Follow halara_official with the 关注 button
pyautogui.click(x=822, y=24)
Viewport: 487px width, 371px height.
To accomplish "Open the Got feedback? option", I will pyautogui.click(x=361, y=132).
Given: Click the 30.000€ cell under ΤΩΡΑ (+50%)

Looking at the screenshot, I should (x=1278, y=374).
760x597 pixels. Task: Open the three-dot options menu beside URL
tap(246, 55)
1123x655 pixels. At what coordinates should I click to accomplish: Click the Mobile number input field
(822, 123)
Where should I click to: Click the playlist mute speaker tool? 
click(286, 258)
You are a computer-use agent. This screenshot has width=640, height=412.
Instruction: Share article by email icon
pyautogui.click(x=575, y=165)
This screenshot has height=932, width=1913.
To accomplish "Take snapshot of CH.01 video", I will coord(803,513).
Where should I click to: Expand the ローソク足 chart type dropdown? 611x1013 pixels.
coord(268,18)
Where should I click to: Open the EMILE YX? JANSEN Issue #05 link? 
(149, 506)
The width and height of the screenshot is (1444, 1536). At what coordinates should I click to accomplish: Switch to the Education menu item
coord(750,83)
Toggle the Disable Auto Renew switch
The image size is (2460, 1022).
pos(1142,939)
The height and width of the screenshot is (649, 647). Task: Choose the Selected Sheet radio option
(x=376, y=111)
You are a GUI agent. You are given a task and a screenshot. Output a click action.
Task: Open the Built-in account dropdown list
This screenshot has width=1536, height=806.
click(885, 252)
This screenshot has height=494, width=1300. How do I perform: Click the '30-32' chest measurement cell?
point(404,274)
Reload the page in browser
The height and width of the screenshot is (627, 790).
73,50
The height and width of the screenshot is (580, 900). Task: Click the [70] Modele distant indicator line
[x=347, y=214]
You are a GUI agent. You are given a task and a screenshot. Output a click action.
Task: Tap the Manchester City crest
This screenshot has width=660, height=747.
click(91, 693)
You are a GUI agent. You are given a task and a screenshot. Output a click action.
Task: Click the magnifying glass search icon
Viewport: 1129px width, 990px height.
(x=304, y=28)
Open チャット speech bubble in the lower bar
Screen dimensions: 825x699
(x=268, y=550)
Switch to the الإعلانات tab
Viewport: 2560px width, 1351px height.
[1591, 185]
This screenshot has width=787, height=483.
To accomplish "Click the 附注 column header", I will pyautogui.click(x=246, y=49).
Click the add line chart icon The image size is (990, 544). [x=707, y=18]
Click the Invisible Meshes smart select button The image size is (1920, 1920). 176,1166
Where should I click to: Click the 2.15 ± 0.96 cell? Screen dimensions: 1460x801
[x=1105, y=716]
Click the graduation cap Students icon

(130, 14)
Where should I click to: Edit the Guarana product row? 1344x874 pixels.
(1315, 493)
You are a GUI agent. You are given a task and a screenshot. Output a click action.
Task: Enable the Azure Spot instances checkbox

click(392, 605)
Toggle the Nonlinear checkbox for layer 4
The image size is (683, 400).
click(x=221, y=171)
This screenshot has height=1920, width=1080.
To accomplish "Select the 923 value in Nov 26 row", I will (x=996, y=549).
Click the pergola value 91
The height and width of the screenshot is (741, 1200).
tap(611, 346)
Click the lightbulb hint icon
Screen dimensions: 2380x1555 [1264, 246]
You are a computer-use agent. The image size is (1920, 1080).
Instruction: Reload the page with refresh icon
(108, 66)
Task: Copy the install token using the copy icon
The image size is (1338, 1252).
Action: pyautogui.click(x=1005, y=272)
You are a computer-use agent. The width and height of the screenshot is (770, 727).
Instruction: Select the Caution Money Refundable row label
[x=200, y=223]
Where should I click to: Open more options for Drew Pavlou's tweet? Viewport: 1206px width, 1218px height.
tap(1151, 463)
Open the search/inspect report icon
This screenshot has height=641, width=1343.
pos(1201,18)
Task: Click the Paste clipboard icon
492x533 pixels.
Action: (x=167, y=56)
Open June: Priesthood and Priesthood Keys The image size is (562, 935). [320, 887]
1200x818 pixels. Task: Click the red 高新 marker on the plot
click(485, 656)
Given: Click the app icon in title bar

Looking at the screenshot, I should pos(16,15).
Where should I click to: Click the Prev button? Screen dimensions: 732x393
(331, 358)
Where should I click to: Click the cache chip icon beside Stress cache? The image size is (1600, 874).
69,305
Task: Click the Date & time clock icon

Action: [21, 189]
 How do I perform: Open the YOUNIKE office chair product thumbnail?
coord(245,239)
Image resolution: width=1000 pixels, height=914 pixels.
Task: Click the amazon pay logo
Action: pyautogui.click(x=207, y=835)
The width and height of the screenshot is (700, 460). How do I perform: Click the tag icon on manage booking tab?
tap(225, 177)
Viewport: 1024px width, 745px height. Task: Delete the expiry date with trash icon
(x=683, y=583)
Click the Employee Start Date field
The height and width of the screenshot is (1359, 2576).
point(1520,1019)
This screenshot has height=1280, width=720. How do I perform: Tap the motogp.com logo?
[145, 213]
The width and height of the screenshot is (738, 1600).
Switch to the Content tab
════════
Rewrite the lines between the one holding "Toggle the Nonlinear checkbox for layer 4" and the one holding "point(1520,1019)", inclusive, as a numbered list, leaving out any blank lines.

1. Toggle the Nonlinear checkbox for layer 4
2. The image size is (683, 400).
3. click(x=221, y=171)
4. This screenshot has height=1920, width=1080.
5. To accomplish "Select the 923 value in Nov 26 row", I will (x=996, y=549).
6. Click the pergola value 91
7. The height and width of the screenshot is (741, 1200).
8. tap(611, 346)
9. Click the lightbulb hint icon
10. Screen dimensions: 2380x1555 [1264, 246]
11. You are a computer-use agent. The image size is (1920, 1080).
12. Instruction: Reload the page with refresh icon
13. (108, 66)
14. Task: Copy the install token using the copy icon
15. The image size is (1338, 1252).
16. Action: pyautogui.click(x=1005, y=272)
17. You are a computer-use agent. The width and height of the screenshot is (770, 727).
18. Instruction: Select the Caution Money Refundable row label
19. [x=200, y=223]
20. Where should I click to: Open more options for Drew Pavlou's tweet? Viewport: 1206px width, 1218px height.
21. tap(1151, 463)
22. Open the search/inspect report icon
23. This screenshot has height=641, width=1343.
24. pos(1201,18)
25. Task: Click the Paste clipboard icon
26. 492x533 pixels.
27. Action: (x=167, y=56)
28. Open June: Priesthood and Priesthood Keys The image size is (562, 935). [320, 887]
29. 1200x818 pixels. Task: Click the red 高新 marker on the plot
30. click(485, 656)
31. Given: Click the app icon in title bar
32. Looking at the screenshot, I should pos(16,15).
33. Where should I click to: Click the Prev button? Screen dimensions: 732x393
34. (331, 358)
35. Where should I click to: Click the cache chip icon beside Stress cache? The image size is (1600, 874).
36. 69,305
37. Task: Click the Date & time clock icon
38. Action: [21, 189]
39.  How do I perform: Open the YOUNIKE office chair product thumbnail?
40. coord(245,239)
41. Image resolution: width=1000 pixels, height=914 pixels.
42. Task: Click the amazon pay logo
43. Action: pyautogui.click(x=207, y=835)
44. The width and height of the screenshot is (700, 460). How do I perform: Click the tag icon on manage booking tab?
45. tap(225, 177)
46. Viewport: 1024px width, 745px height. Task: Delete the expiry date with trash icon
47. (x=683, y=583)
48. Click the Employee Start Date field
49. The height and width of the screenshot is (1359, 2576).
50. point(1520,1019)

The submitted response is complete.